## Exercise objective
Go through the data and retrieve each line that includes the string "label".

## Recorded information
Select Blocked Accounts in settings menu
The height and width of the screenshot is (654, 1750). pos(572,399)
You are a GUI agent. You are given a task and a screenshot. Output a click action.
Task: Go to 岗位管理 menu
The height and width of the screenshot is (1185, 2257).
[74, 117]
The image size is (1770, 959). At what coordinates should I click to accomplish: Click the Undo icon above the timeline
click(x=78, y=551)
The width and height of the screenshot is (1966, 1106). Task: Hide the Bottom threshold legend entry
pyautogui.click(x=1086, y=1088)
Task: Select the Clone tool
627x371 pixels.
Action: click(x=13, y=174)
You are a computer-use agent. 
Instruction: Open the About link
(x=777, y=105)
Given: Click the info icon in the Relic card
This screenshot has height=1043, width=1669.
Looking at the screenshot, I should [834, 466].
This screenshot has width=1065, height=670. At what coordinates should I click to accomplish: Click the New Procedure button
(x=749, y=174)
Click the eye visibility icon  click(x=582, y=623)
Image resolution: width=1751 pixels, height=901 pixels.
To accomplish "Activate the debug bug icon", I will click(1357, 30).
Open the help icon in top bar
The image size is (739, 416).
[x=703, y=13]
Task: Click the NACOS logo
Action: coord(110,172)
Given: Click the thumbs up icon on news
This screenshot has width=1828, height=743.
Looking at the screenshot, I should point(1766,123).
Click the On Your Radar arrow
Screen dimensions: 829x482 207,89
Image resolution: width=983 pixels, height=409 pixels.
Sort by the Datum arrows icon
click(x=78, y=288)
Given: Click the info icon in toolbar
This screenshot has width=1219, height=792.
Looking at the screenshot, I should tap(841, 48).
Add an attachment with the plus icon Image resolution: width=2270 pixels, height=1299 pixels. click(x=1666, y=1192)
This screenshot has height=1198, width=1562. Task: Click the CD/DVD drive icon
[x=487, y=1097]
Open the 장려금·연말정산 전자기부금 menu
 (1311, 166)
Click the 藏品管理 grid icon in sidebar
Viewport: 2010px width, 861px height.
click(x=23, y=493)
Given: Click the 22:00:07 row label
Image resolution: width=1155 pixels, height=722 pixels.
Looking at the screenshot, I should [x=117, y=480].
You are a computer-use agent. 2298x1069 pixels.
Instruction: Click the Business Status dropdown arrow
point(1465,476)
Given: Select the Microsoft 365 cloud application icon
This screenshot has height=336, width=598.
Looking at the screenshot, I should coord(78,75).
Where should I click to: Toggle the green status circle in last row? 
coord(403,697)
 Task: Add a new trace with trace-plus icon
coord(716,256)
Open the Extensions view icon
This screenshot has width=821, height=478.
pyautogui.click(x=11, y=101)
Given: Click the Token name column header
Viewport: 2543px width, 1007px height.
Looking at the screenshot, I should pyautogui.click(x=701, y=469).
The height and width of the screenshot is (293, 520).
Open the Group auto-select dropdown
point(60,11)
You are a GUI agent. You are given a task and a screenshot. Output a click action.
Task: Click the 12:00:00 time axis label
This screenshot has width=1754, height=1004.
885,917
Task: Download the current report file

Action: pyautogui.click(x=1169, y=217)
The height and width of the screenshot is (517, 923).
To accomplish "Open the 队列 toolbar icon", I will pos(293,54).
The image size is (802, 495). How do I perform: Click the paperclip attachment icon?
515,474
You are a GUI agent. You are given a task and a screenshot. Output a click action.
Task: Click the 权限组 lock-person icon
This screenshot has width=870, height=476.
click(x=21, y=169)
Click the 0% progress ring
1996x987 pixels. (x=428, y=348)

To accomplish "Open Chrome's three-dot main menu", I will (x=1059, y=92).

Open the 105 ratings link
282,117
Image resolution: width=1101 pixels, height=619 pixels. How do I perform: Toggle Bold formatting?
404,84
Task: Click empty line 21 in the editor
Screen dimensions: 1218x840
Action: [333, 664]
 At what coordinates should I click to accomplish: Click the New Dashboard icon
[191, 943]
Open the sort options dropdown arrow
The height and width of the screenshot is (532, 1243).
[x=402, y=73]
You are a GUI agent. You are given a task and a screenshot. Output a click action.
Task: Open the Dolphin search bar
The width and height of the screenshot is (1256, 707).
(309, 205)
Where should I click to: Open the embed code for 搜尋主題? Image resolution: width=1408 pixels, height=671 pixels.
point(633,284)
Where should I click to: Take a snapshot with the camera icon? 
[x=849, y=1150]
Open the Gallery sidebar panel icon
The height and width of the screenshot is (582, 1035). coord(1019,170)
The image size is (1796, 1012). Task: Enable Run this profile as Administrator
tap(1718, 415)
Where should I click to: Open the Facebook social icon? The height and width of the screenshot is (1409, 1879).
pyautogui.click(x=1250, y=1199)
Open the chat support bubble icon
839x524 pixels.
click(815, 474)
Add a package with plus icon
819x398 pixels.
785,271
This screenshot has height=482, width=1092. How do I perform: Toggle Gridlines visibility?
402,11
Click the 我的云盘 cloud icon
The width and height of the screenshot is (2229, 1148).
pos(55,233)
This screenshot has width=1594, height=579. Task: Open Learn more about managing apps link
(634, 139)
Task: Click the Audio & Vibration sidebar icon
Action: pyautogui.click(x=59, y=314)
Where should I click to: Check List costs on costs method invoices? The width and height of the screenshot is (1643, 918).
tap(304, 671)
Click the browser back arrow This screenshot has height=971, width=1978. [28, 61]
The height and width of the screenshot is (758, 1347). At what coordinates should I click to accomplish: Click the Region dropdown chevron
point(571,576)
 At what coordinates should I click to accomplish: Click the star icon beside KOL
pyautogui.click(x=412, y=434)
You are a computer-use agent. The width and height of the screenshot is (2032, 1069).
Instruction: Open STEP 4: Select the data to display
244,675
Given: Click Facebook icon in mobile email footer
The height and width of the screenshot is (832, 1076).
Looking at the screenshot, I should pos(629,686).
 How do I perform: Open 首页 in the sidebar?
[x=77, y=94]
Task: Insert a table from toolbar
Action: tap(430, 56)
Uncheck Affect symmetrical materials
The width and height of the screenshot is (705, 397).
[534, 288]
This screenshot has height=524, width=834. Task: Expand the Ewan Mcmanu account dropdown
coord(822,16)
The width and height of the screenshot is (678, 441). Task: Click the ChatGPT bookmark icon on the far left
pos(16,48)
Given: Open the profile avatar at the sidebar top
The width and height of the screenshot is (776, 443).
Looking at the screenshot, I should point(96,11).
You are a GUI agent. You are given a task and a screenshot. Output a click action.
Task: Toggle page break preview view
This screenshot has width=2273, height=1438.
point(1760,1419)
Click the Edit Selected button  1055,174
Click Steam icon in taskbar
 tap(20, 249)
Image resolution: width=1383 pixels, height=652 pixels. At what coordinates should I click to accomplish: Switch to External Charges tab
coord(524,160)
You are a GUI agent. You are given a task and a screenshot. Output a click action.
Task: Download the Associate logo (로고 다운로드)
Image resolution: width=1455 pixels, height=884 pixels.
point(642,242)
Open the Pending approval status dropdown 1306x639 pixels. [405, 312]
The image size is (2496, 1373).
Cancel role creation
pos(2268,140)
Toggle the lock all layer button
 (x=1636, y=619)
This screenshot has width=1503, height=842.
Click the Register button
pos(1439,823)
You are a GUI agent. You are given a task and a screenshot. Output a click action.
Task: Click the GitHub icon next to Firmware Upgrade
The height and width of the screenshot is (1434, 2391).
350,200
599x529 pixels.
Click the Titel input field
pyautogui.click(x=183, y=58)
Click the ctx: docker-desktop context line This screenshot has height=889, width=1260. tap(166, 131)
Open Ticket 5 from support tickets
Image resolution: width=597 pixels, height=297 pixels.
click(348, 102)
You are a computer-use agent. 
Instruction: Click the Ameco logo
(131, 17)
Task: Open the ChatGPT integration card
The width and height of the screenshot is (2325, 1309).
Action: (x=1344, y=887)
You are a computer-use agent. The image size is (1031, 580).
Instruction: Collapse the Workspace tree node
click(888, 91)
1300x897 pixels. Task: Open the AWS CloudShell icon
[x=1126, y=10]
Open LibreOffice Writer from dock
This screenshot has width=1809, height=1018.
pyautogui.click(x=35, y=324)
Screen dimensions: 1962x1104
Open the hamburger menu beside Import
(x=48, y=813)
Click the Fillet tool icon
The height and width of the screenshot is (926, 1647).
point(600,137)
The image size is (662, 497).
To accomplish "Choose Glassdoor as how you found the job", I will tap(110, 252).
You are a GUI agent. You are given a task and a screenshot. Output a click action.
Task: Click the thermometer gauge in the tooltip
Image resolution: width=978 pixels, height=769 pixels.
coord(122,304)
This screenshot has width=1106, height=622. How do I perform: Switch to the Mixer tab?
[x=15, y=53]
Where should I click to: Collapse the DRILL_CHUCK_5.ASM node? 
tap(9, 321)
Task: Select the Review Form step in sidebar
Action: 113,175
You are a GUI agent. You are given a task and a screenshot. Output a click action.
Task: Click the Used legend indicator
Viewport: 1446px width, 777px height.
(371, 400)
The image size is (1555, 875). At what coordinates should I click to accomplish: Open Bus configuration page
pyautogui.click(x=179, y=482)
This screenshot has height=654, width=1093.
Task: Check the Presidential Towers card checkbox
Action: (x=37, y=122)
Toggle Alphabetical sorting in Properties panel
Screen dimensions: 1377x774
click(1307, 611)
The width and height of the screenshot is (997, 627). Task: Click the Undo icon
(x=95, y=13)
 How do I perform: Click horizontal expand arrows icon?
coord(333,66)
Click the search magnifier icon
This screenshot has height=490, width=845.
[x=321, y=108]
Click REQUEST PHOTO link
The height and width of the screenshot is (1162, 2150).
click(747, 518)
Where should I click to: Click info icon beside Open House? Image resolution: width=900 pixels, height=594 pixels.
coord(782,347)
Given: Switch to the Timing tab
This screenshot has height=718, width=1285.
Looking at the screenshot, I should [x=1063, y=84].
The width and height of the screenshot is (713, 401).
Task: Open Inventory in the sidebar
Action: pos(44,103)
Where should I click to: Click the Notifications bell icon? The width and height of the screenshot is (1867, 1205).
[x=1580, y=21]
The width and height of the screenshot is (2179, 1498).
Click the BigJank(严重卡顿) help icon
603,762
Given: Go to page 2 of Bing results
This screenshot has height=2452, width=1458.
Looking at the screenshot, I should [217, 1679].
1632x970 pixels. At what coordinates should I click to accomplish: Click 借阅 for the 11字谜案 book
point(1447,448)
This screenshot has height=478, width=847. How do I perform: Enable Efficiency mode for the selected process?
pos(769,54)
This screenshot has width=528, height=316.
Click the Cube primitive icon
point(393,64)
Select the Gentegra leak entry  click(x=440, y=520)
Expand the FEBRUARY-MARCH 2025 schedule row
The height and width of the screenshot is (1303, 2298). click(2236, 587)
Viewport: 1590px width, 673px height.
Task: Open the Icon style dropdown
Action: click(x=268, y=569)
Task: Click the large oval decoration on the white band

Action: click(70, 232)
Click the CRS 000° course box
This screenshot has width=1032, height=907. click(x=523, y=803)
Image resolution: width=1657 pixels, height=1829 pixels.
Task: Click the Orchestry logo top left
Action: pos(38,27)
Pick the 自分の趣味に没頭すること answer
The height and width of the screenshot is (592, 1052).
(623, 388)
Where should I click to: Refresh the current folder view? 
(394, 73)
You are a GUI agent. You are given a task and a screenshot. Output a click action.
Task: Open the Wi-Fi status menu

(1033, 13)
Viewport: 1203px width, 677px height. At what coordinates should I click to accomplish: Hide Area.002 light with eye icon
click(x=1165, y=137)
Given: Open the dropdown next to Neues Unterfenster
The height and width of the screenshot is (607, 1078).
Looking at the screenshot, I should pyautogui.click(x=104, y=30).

## Output of the task
Given: Click the 22:00:07 row label
Task: Click the 12:00:00 time axis label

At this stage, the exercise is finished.